1. This appeal arises from an application for execution of the decree in Original Suit No. 23 of 1901 in plaintiffs favour, by sale of defendants' immoveable properties. Among other objections which are not now material, defendants contended that the properties could be not sold without a fresh attachment as the attachment made in the previous execution application was no longer subsisting. Plaintiffs contended that it was, and the Subordinate Judge agreeing with that contention directed the sale of the properties without a fresh attachment. The defendants appealed to this Court against that order; the learned Judge who heard the appeal dismissed it, on the ground that the existence of a subsisting attachment was res judicata between the parties by reason of a previous order by the Subordinate Judge. The Letters Patent Appeal before us is against that judgment.
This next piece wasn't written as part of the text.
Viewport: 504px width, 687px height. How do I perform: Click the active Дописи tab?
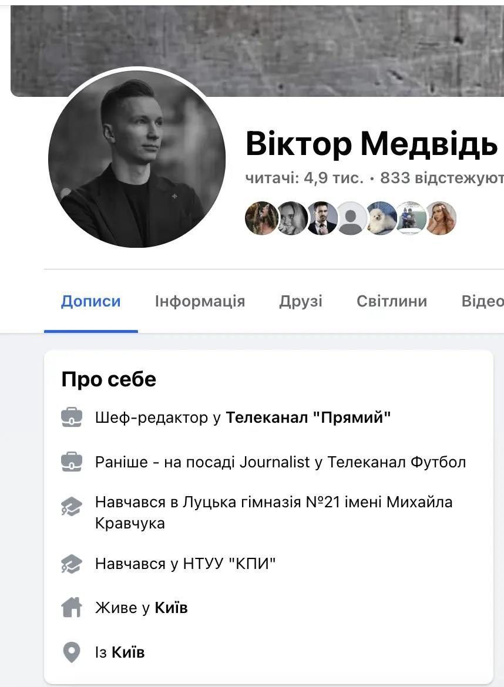click(x=90, y=301)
2. The appellants contend that there was no subsisting attachment in fact and that the question is not res judicata as the previous order relied on by the learned Judge did not decide anything about it. Respondents have tried to support the view taken on both these points and have urged in addition that even if we thought that these two points were wrongly decided and that there was no proper attachment, we should not interfere on that ground as the sale ordered has been carried out, and the Subordinate Court, rejecting the application by the first defendant to set it aside for irregularity, has confirmed it under Order XXI, Rule 92, and it has now become absolute, These facts have been proved before us by affidavit and the defendants do not deny them but merely state that the decree-holders themselves are the purchasers.
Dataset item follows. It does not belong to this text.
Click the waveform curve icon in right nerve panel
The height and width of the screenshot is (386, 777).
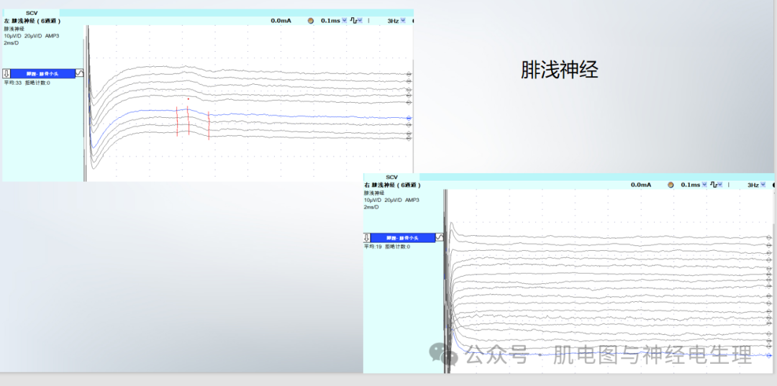[x=440, y=237]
3.It is not denied that the sale can no longer be set aside for any irregularity in its conduct, however material it may be, but it is urged that the absence of attachment is not a mere irregularity but one that affects the jurisdiction of the executing Court to sell immoveable property. It has been held in Sheodhyan v. Bholanath (1899) A.W.N. 84. that it is only an irregularity; I entirely agree with the view expressed there and with the observations of the learned Judges as to the object of attachment. Attachment is only a step to be taken by the executing Court in bringing to sale the properties of a judgment-debtor. If such a step is omitted the sale can be set aside only if it has resulted in substantial loss, and once the sale is confirmed the objection can no longer be urged.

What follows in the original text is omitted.